Exactly! Shameless plug: we do a repairable design for e-bike battery which uses no glue (https://gouach.com)
Really nice, and in the future those cells could be upcycled or repaired. The design is also quite dense.
To be clear, I have designed high-density electronics myself which were repairable - it's tough but doable.
Exactly! It's known that recycling pristine cells that haven't been glued/welded etc makes it much easier and efficient to recover lithium, so that's also a win for recycling
Not bad, I thought the folding prongs on this Apple adapter made it a fairly shameless plug itself :)
haha :)
All this info but wheres the rating out of 10?
Anyone else think those inductor windings look sloppy like they were done by hand instead of a machine?
Very innovative --- if it had multiple ports and had been released in 2019.
Site seems to be down?
It eventually loaded for me. Alternatively: https://archive.is/tOC9a
For me, it triggered the Google Safe Browsing blocklist (I'm using NextDNS).
Thank you! This was my issue as well.
i was already sad the link wasn't righto.com when it's about chargers, and then it completely disappointed by not loading :)
and it's barely past 10 votes.
Is it just me or are those chokes a little bit messy? They look…kinda sloppy vs what I would expect.
I thought that. they look hand-wound. I'm sure they can't be, unless this is a prototype that escaped somehow
GaN in action!
Its so classically Apple that just when most brands are starting to standardize on PPS (Programmable Power Supply) to allow any voltage to be used, they come with an alternate standard AVS (Adjustable Voltage Supply) just to force people to buy their certified chargers.

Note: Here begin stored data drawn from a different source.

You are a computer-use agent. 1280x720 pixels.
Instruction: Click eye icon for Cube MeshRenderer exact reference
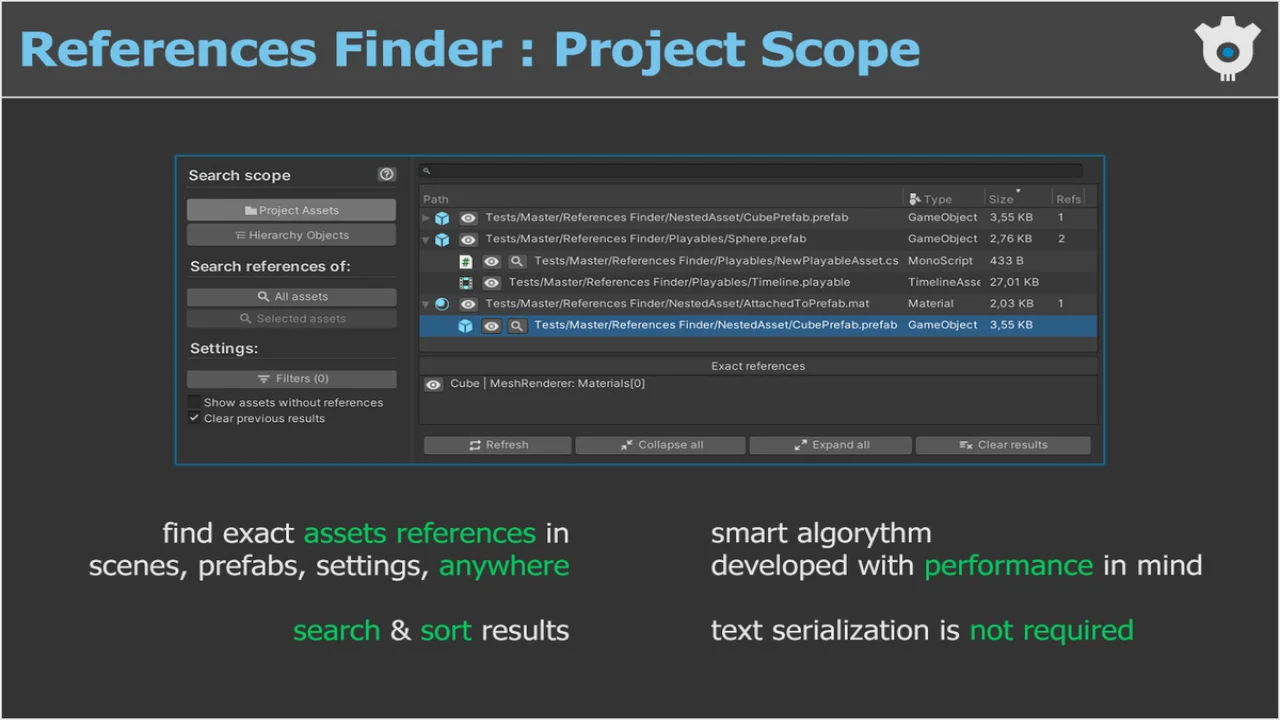pos(433,384)
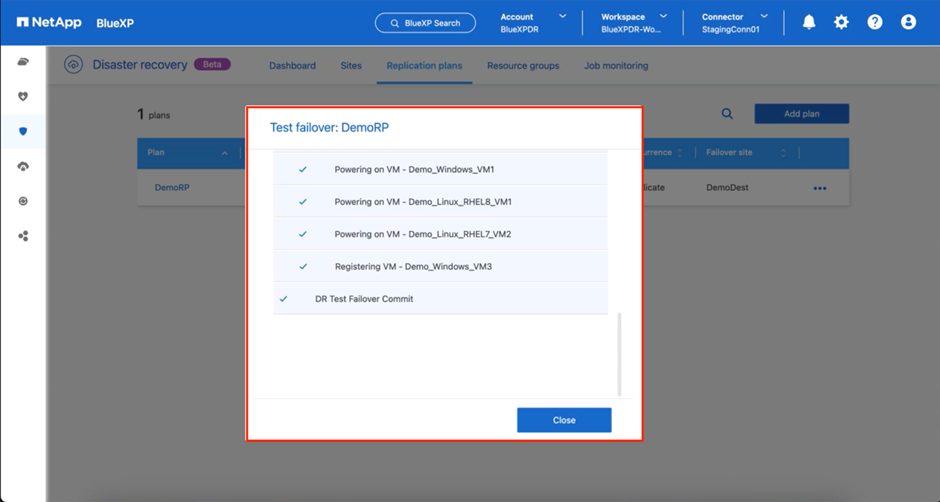Screen dimensions: 940x502
Task: Open the Health heart sidebar icon
Action: pyautogui.click(x=23, y=97)
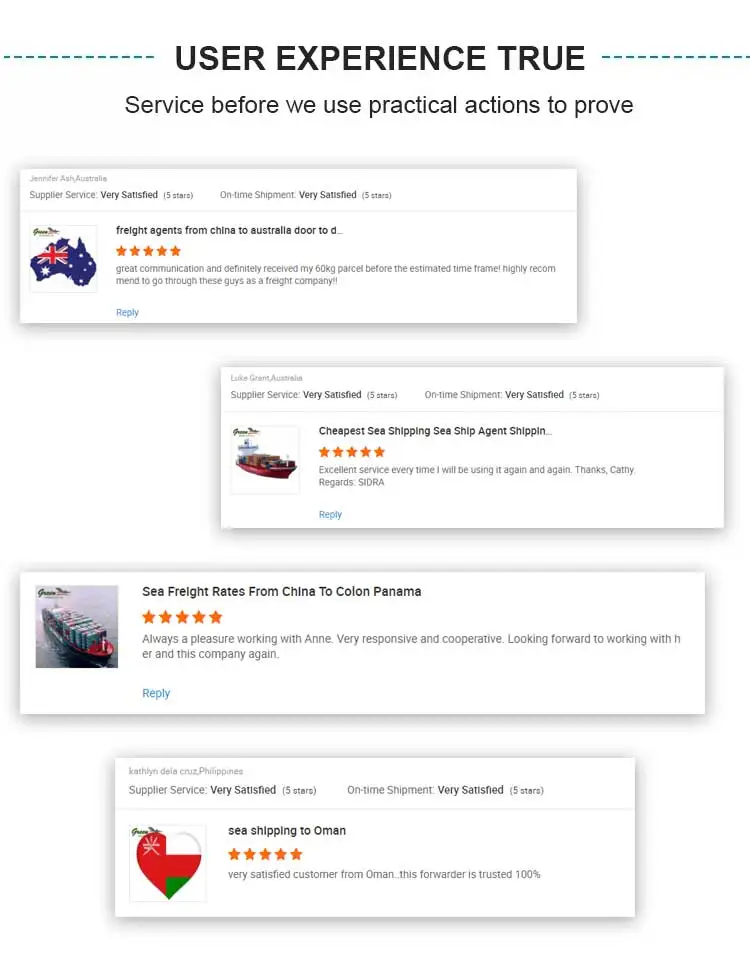The width and height of the screenshot is (750, 961).
Task: Click reviewer name Luke Grant, Australia
Action: 266,378

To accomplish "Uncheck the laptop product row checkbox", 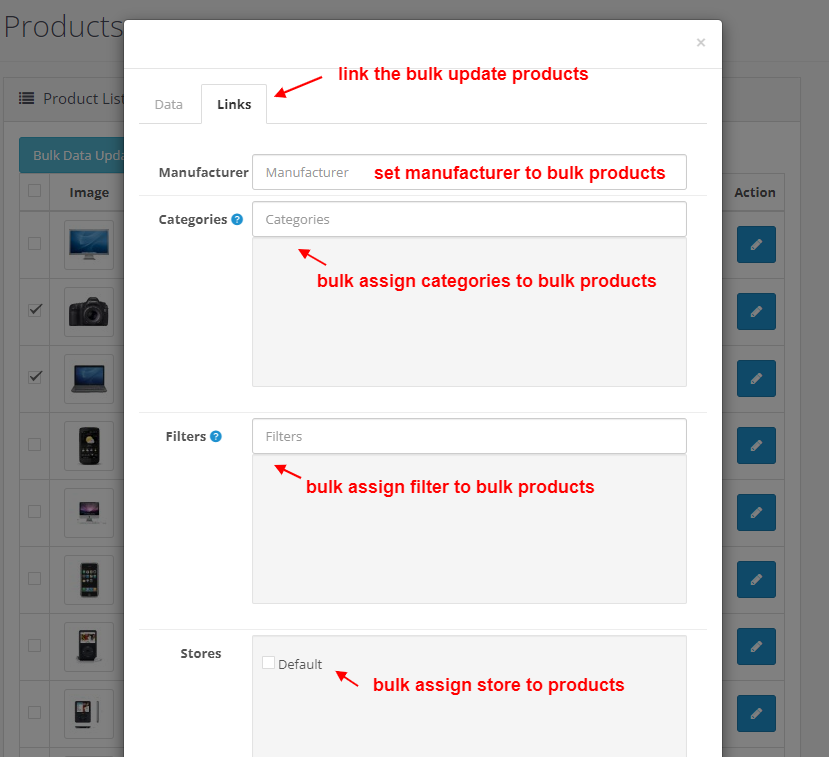I will click(35, 376).
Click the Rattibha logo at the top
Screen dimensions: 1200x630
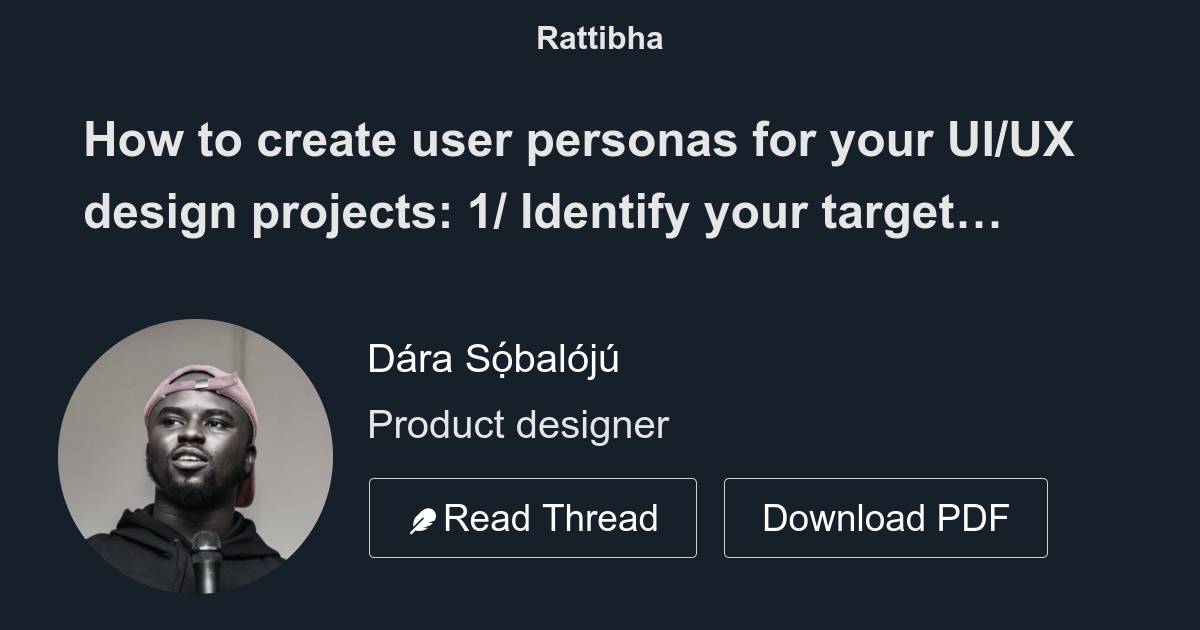tap(599, 38)
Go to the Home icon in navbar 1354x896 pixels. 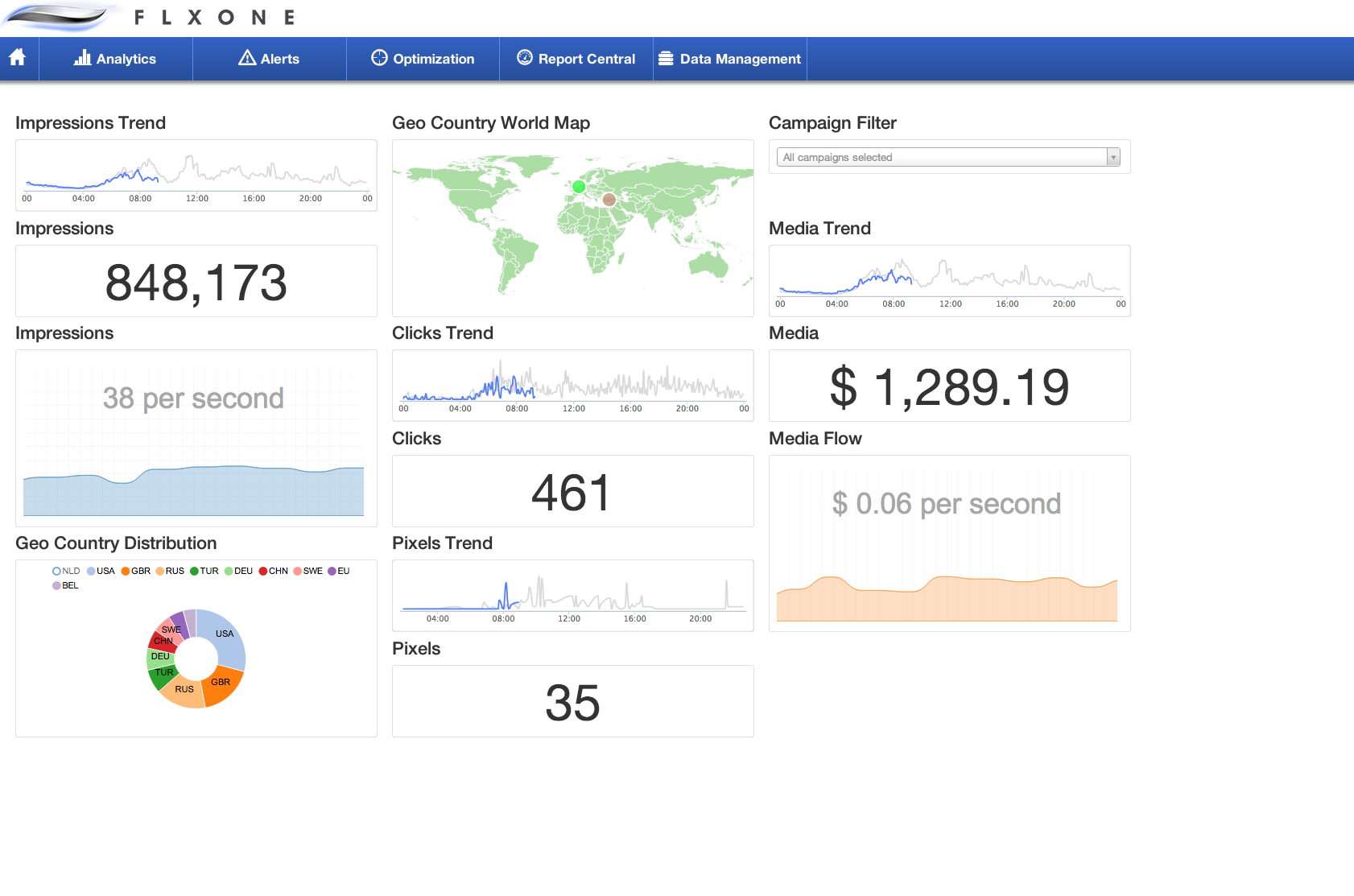[x=18, y=58]
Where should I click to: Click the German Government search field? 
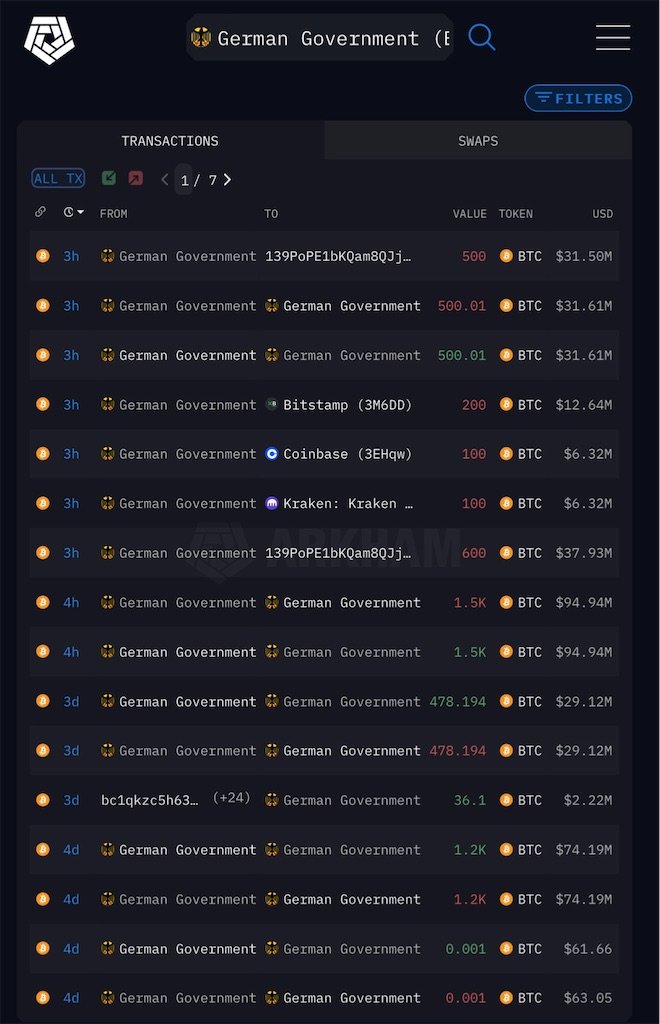320,38

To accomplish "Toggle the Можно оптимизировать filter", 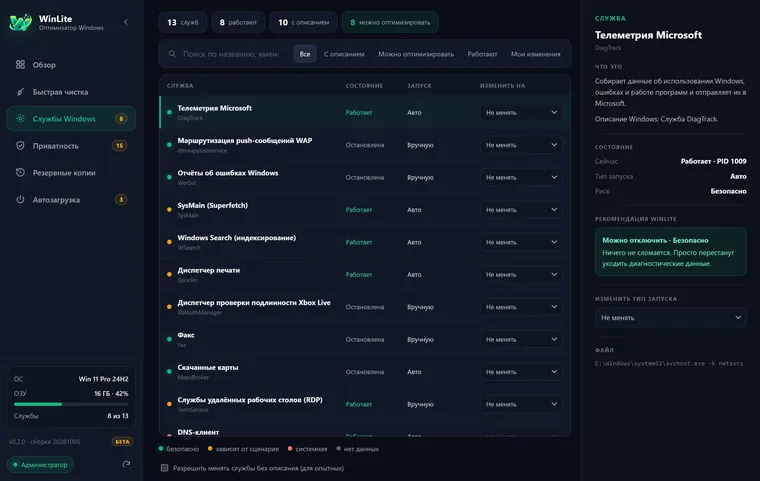I will click(x=416, y=54).
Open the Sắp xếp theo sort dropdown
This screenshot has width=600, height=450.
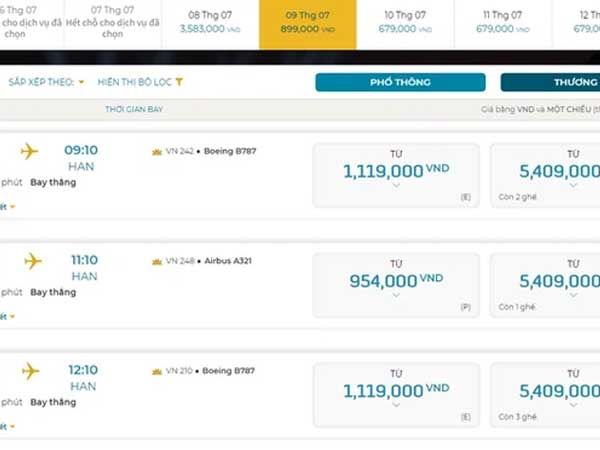click(46, 82)
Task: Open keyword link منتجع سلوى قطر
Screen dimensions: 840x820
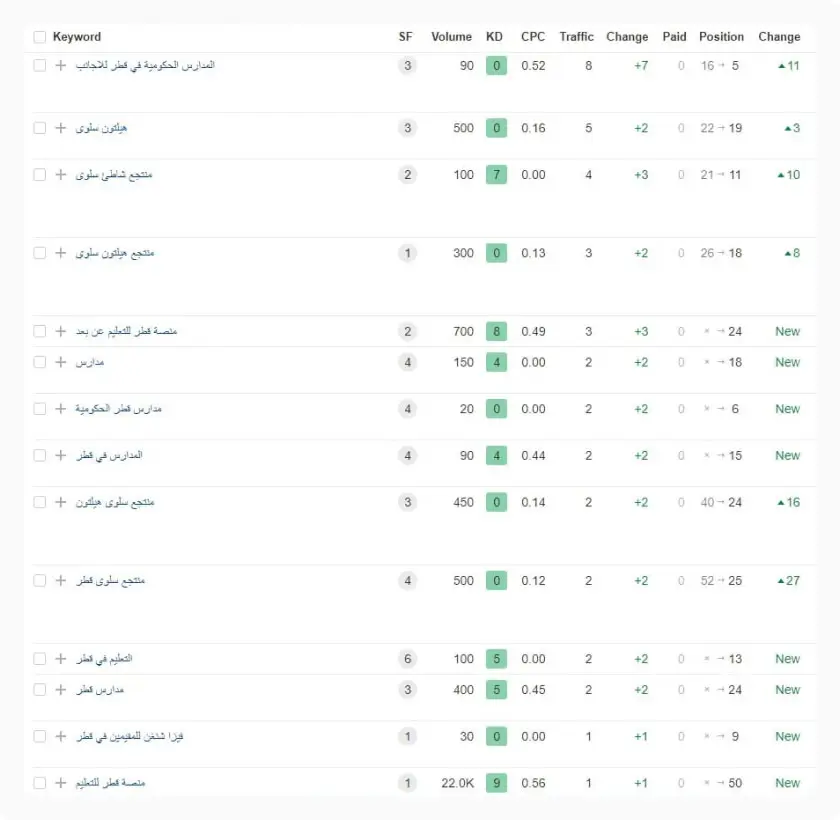Action: coord(111,580)
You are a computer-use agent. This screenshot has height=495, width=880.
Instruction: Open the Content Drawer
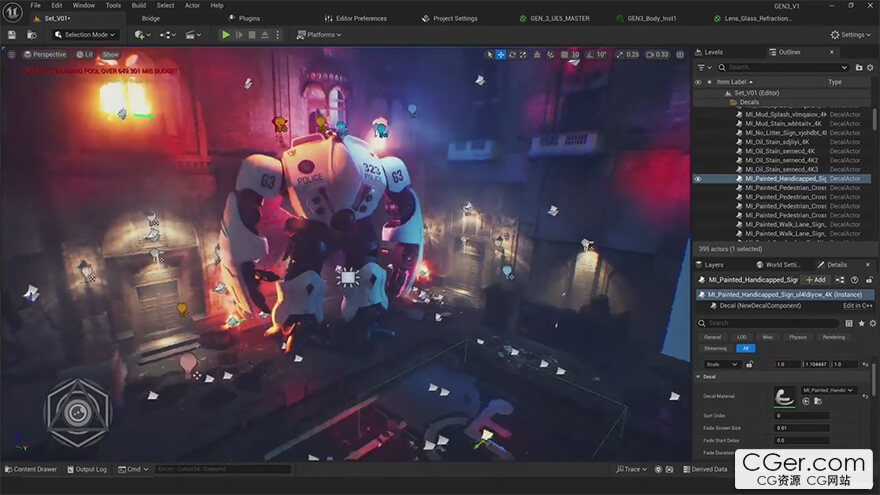[x=31, y=469]
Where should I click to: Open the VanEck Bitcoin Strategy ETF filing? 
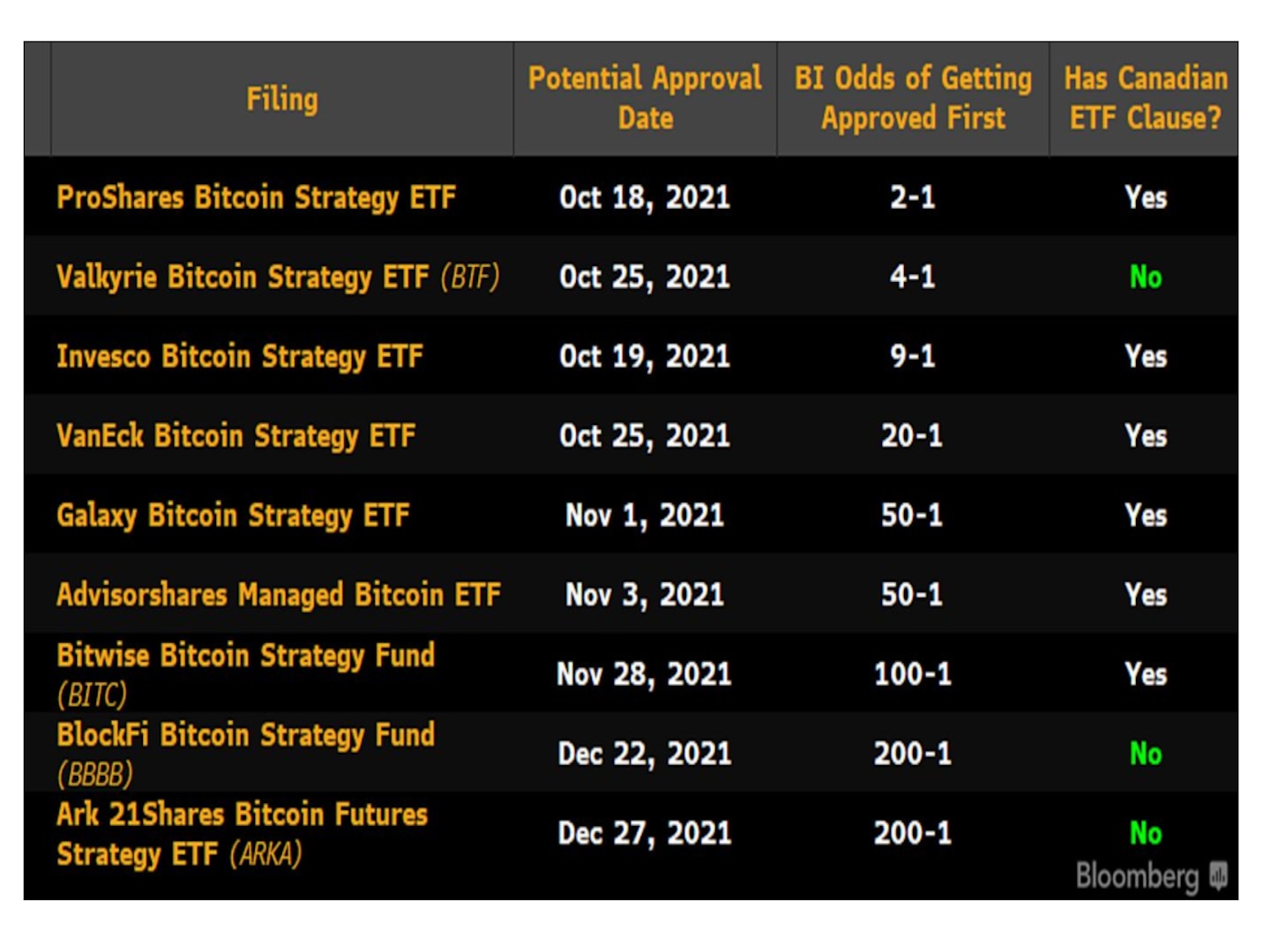point(235,435)
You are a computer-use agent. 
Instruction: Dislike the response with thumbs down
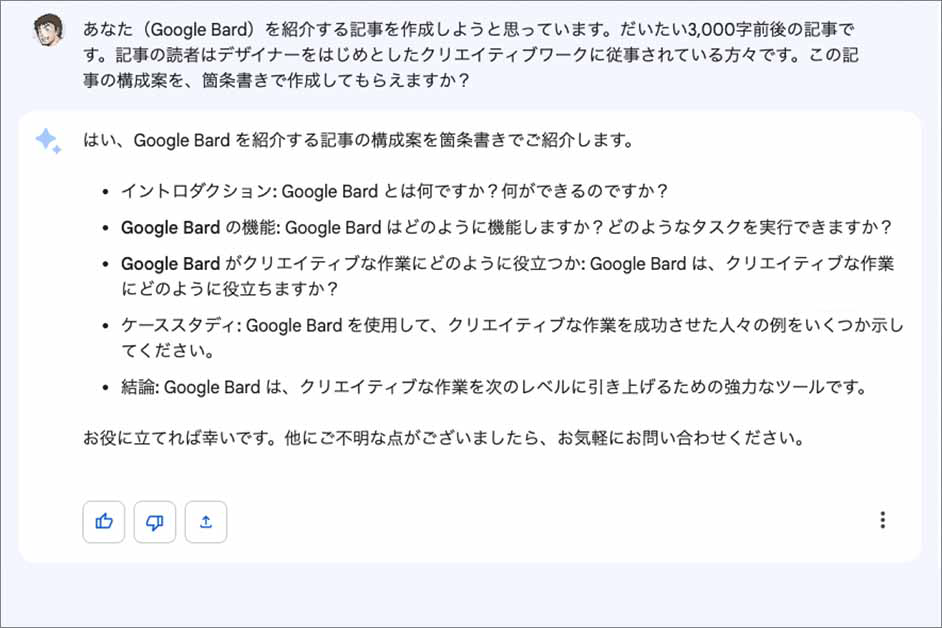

The sole benefit of AVS over PPS is that AVS goes beyond 100W. But these chargers only do 60W. And it would have cost Apple almost nothing to also add PPS to their phones and chargers.
Edit: hello fanboys :)
AVS was created by the USB PD specification team (the USB Promoter Group/USB-IF), not Apple. AVS was introduced as part of PD 3.1 in 2021, albeit for >100W only. I believe Google was technically first out of the gate with a charger that supports the PDS 3.2 flavor of AVS.
You're completely ignoring that Apple is purposely choosing not to also add support PPS and instead use AVS so they can push people from generic Anker / Belkin / Baseus PPS chargers to their own Apple chargers. For a while anyway.
It would make more sense if they used it for their MacBook chargers, but AFAIK the sole charger they having going beyond 100W is the 16" Pro charger at 140W. Every other Macbook charger is between 45W-96W.
This is coming across as more than a bit delusional. Adding a new standard to a charger is not “forcing” anyone to avoid other chargers in any sense. AVS adds functionality to this charger, it doesn’t take it away from other ones.
If AVS is only part of the USB-C PD spec over 100W then yes Apple is doing something non-standard and not "adding a new standard." They're going to make 3rd party charger providers add some Apple-specific logic that isn't in the PD spec and isn't used by any other devices if this is true.
If this is true, then if you own a 3rd party charger that is up-to-date with the very latest USB PD specs, your charger is going to charge an iPhone 17/Air/17 Pro more slowly than buying Apple's new charger.
(I don't claim to know the technical details of whether AVS is part of the spec below 100W or not, I am just going by the comments in this thread and speaking of the hypothetical)
Since I wrote my comment I found out that yes this is a standard, the 3.2 version of USB-PD.